Points de vue

Charlie Hebdo et ses soutiens

Par Hassan SAFOUI, Président de l’Association Islamique et Culturelle du Calvados

Rédigé par Hassan SAFOUI | Vendredi 9 Février 2007 à 12:13



Je n’ai pu m’empêcher à la lecture du panel des personnalités qui soutiennent Charlie Hebdo, de ressentir un malaise profond. Décidément, le traitement policier envers l’Islam de France, qui a toujours prévalu avant la reconnaissance d’une entité représentative nationale, a fait place, seulement en partie, au traitement politicien, et à une exagération de toute affaire où l’Islam est impliqué, par force, de près ou de loin.

On vit visiblement une période très difficile pour les musulmans et pour l’Islam en général. Les médias nous livrent une analyse pitoyablement corporatiste de l’affaire qui oppose un journal, qui n’a fait que surfer sur une vague danoise pour gonfler son aura, à des musulmans qui sont dans le droit absolu de demander à la justice de sanctionner une insulte à leur religion.

Les arguments du directeur du journal sont tout simplement fallacieux ; « On s’attaque aux terroristes » dit-il. On est donc en droit de se demander si être musulman, c’est être terroriste, puisqu’un musulman croit au prophète Mohammed, et si on dessine ce prophète avec une bombe sur le turban, la conclusion à en tirer ne peut souffrir d’équivoque. Et pour reprendre l’expression de ce directeur ; « On est foutu » lorsqu’on érigera l’insulte au rang d’une liberté d’expression.

On fait appel à la liberté d’expression lorsqu’on ne peut rien dire, lorsque la parole est confisquée, ce qui est aujourd’hui le cas de plusieurs citoyens musulmans, cette fois-ci, dans des pays considérés démocratiques avec la bénédiction d’une vision américaine du monde qui fait fi de la légalité internationale. Mais dans un monde ou prévaut l’hypocrisie, il est facile d’inventer des combats imaginaires, là ou c’est possible et si c’est possible contre les plus faibles. A ce propos, il me vient en tête un proverbe arabe qui dit « Lion contre moi, et autruche lors des vraies batailles ».

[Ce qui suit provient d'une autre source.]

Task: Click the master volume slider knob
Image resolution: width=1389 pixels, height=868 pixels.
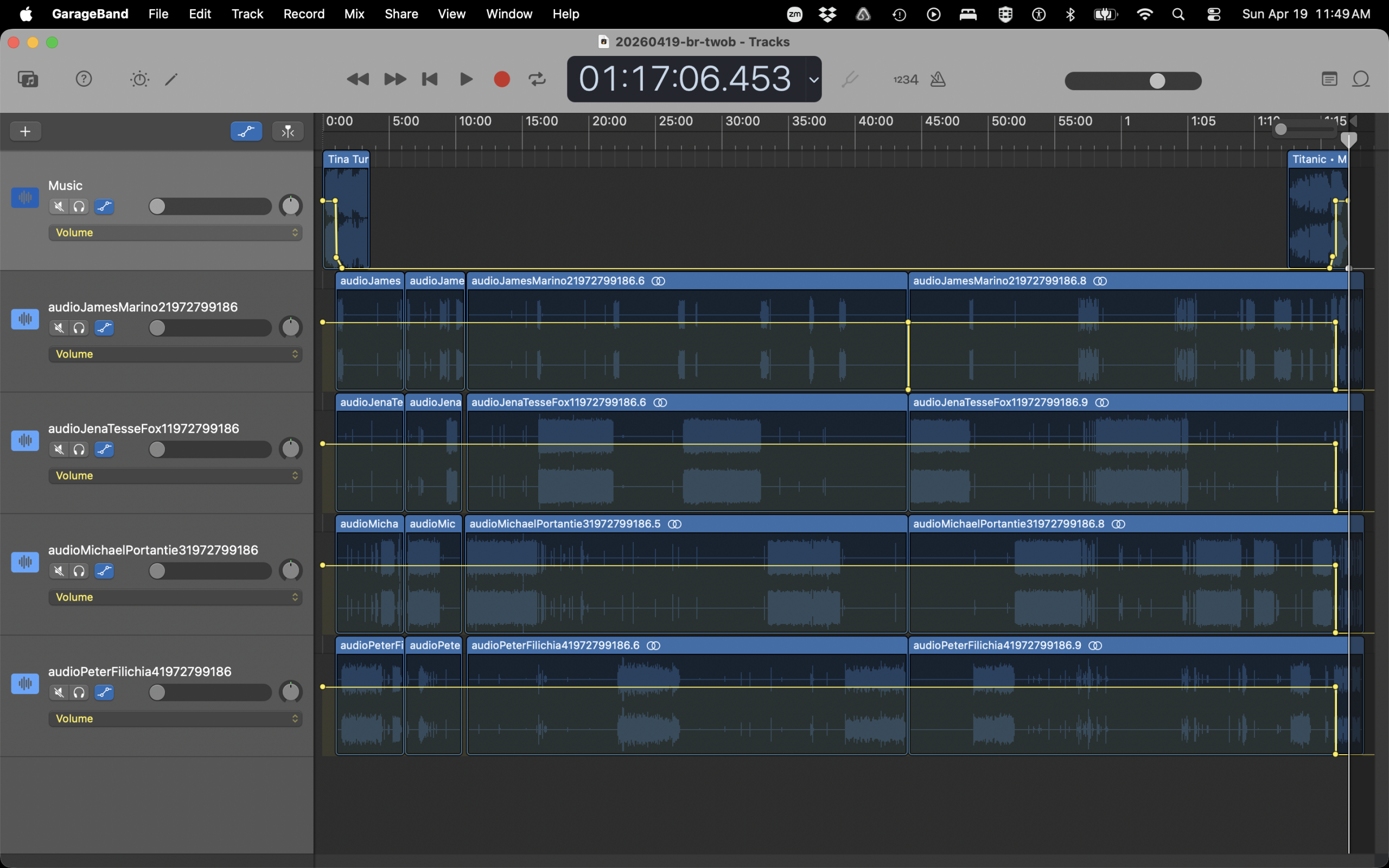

Alors que Le Centre européen contre le racisme et la xénophobie tire la sonnette d’alarme et conclut dans un rapport récent que les musulmans d'Europe sont en butte à une discrimination profonde en matière d'éducation, de logement et d'emploi, cet emballement ne fait que conforter une tendance qui se généralise et qui consiste à une attaque systématique contre l’Islam et les musulmans.

Quand on a une force de diffusion telle que celle du journal satirique, quand on s’associe à un autre journal de grande diffusion pour la même cause et quand on reçoit l’appui des protagonistes des élections présidentielles, on ne peut objectivement se considérer seul.

De Mr BAYROU à Mr HOLLANDE, en passant par Le ministre de l’intérieur, le défilé des défenseurs de la liberté même irresponsable, est impressionnant. Mais l’enjeu est de taille : La liberté est en danger !

Bien qu’ils soient nombreux, les seuls sur qui il devient lucratif de tirer sont bien les musulmans.

Des philosophes fustigent l’Islam au nom de la laïcité, des journaux insultent l’Islam au nom de la liberté d’expression et des politiques nourrissent les amalgames au nom du sursaut « républicain », des présentateurs d’émissions distillent leur venin haineux car protégés par des politiques, et personne ne trouve rien à redire, pis encore, on crie au scandale, on s’alarme, et on encourage les sentiments les plus bas, les plus dangereux.


Cette affaire est, paradoxalement, un argument de plus de la confiscation de la parole aux musulmans fiers de leur référence spirituelle. Ainsi, une femme voilée est obligatoirement soumise et il ne peut en être autrement, un pratiquant est suspect et c’est de moins en moins discutable, et l’intégration d’un citoyen d’origine musulmane est proportionnelle à son éloignement de toute pratique musulmane. Ce sont, paraît-ils les nouveaux synonymes des mots laïcité et liberté.
Quelque soit le jugement que le tribunal rendra, caressons le rêve d’un jour où les mots dans notre société auront leurs vrais sens et où le respect d’autrui ne s’apprend pas obligatoirement par un jugement de tribunal.